:: Exercise requirements ::
[A] Translate this sentence from the forum thread below into Spanish: "If he loves a sport, learn about it and watch it with him."
[B] Quote the forum thread below word for word, everything from "Try this. Focus" down to "attention. Good luck.".

:: Quoted text ::
┄┄┄┄┄┄┄┄┄┄┄┄┄┄┄┄┄┄┄┄

Try this. Focus more on him and what he likes and wants. If he loves a sport, learn about it and watch it with him. i.e. If he loves to watch football on Sundays make it an event. Make his favorite meal to have during half time and munchies during. As to sex, are there any things that really turn him on like dressing sexy, oral sex, sexy movies, etc. Think about the past when sex was good and what he was like then. Play to these desires. Hopefully, he will be pleased and eventually start to return the attention. Good luck.


----------



## simplyme43920 (Jan 8, 2008)

I do that now, him and my boys are football Steelers fans so I claim to be a browns fan, we make Steelers an event every time they play and a party when they play the browns. He enjoys hunting and I tried to do that with him but stopped because he complained about my coughing when I was walking a lot because of my asthma. As for trying to turn him on I am beginning to think nothing turns him on. Im not saying he wont do it, if I initiate it he will have sex but he does not enjoy it leaving me afraid to try things again that he once enjoyed.

┄┄┄┄┄┄┄┄┄┄┄┄┄┄┄┄┄┄┄┄

:: Data extract ::

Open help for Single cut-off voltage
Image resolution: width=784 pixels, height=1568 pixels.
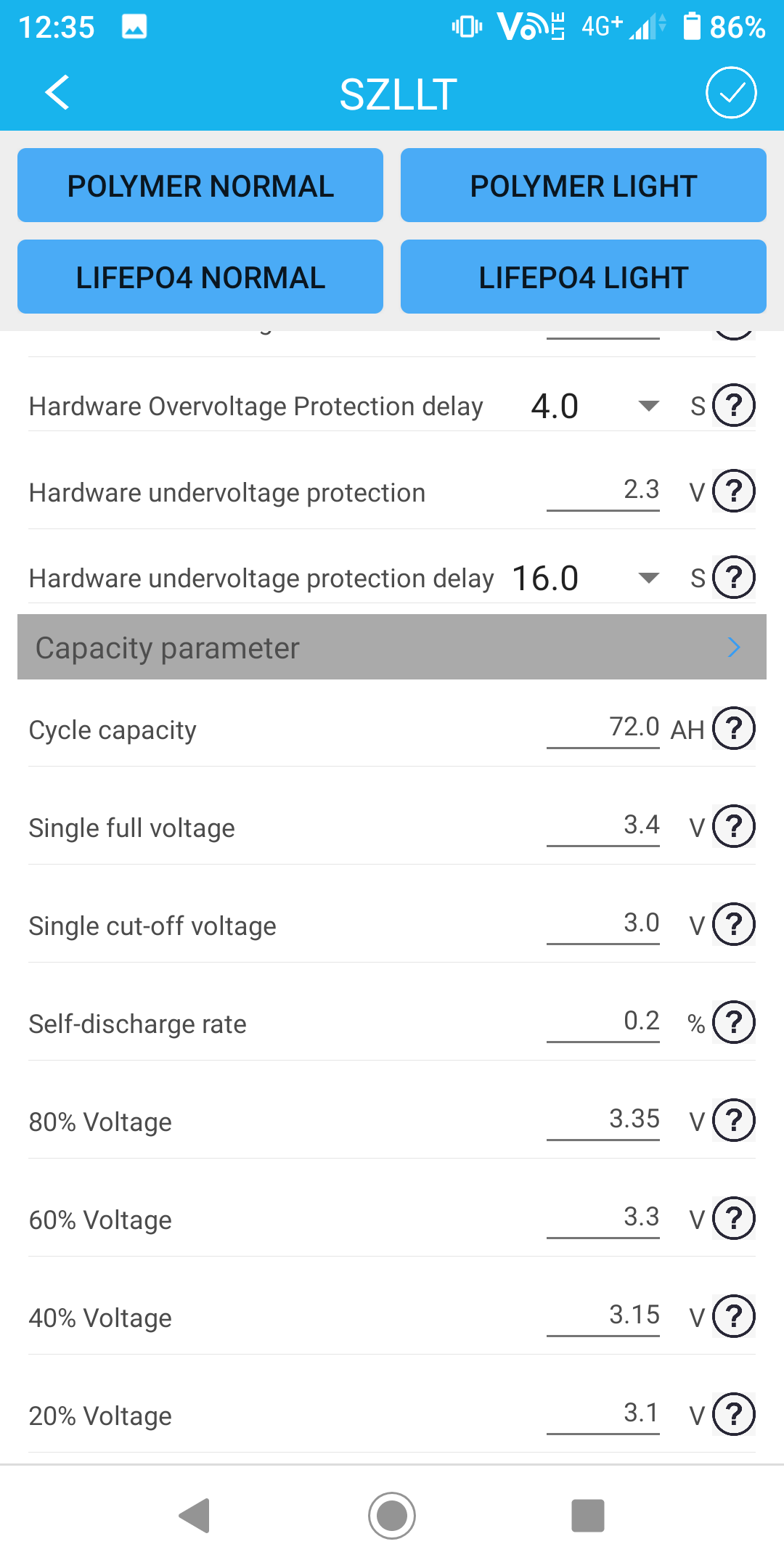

┄┄┄┄┄┄┄┄┄┄┄┄┄┄┄┄┄┄┄┄

:: Final answers ::
[A] Si le encanta un deporte, aprende sobre él y míralo con él.

[B]
Try this. Focus more on him and what he likes and wants. If he loves a sport, learn about it and watch it with him. i.e. If he loves to watch football on Sundays make it an event. Make his favorite meal to have during half time and munchies during. As to sex, are there any things that really turn him on like dressing sexy, oral sex, sexy movies, etc. Think about the past when sex was good and what he was like then. Play to these desires. Hopefully, he will be pleased and eventually start to return the attention. Good luck.